– primary aldosteronism – to clarify the diagnosis and short-term preoperative treatment, and if necessary (in case of impossibility of surgical treatment or refusal of surgery) – for long-term therapy; idiopathic aldosteronism (for long-term care);
– edema in chronic heart failure; liver cirrhosis with ascites, edema syndrome; nephrotic syndrome (with the ineffectiveness of the treatment of the underlying disease);
– essential hypertension (usually in combination with other drugs in the presence of );
– hypokalemia if you can not use other methods of correcting the level of potassium, including for the prevention of hypokalemia in the treatment of digitalis drugs.
Dosage & Administration
With primary hyperaldosteronism for short-term treatment, in preparation for the operation Veroshpiron administered in a daily dose of 100-400 mg. In patients with inoperable drug can be used for long-term maintenance therapy in a minimal effective dose which is determined individually (by reducing the initial dose every 14 days until the minimum effective).

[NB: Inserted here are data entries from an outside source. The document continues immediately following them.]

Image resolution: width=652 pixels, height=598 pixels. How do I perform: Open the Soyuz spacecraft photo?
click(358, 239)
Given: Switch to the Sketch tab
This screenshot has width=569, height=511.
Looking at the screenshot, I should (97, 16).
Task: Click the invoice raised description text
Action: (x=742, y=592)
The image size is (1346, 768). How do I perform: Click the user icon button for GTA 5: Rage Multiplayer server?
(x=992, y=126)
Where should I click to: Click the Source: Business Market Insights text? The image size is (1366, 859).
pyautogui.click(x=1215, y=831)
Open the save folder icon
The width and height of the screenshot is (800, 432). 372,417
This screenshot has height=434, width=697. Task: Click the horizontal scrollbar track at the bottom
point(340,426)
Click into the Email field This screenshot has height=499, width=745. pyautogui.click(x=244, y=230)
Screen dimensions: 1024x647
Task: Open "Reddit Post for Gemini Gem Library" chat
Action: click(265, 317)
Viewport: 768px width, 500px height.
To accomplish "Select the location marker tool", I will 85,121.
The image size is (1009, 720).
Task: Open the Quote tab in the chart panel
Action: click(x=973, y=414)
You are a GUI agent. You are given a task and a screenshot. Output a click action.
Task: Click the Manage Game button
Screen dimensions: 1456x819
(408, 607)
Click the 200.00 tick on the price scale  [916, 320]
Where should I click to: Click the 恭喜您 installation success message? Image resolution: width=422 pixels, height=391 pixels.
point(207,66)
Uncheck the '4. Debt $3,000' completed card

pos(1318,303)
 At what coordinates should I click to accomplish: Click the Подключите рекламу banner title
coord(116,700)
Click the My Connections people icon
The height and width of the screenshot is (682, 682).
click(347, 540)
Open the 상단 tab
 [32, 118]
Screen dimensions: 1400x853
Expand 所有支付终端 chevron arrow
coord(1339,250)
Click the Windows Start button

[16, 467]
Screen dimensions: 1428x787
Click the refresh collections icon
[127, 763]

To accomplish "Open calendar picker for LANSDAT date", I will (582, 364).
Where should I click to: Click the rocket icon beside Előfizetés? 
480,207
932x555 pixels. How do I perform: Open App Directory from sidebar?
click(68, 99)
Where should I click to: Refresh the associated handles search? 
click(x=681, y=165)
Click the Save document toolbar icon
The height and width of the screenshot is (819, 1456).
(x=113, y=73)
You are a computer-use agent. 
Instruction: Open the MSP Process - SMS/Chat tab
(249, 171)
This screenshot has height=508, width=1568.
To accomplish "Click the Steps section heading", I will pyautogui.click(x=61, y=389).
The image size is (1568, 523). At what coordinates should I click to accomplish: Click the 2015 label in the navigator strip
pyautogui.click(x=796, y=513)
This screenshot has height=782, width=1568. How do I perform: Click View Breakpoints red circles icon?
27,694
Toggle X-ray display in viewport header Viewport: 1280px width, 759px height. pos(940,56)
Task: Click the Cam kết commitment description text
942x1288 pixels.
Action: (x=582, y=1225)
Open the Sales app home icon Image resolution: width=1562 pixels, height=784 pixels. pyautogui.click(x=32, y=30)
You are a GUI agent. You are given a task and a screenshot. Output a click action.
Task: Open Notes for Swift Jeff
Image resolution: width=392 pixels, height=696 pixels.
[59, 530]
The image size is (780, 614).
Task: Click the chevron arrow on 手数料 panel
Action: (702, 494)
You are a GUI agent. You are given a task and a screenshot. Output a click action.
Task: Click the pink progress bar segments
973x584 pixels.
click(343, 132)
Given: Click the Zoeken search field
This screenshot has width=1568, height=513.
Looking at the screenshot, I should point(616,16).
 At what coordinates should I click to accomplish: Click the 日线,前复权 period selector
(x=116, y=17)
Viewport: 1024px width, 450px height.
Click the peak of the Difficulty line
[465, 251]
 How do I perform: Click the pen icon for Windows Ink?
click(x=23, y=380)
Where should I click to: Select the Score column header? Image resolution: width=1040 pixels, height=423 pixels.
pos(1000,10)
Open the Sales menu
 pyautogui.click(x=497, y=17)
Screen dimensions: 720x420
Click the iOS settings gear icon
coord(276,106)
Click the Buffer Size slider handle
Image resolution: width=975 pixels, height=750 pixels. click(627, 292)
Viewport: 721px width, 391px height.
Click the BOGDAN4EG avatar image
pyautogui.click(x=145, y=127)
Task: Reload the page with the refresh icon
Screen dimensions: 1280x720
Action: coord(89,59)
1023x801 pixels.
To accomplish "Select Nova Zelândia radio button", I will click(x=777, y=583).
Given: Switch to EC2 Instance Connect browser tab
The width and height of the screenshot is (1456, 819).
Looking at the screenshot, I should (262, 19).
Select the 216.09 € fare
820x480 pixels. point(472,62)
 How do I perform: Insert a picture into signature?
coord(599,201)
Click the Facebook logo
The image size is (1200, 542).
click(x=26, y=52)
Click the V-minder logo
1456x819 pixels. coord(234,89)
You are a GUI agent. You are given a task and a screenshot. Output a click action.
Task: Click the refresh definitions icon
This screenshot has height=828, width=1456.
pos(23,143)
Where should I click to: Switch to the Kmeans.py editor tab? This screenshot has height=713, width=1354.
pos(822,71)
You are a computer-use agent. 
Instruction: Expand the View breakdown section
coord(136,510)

The duration of treatment in adults and children is unique, in some cases, may be several years, but it is always necessary to use the minimum effective daily dosage subject to regular control of the electrolyte composition and plasma parameters of renal function. With prolonged use to reduce the risk of side effects of Veroshpiron advisable to be administered in combination with other diuretics.
Anuria, acute renal failure, severely impaired renal function (glomerular filtration rate <10 ml / h), hyperkalemia, hyponatremia, pregnancy and lactation, hypersensitivity to the drug.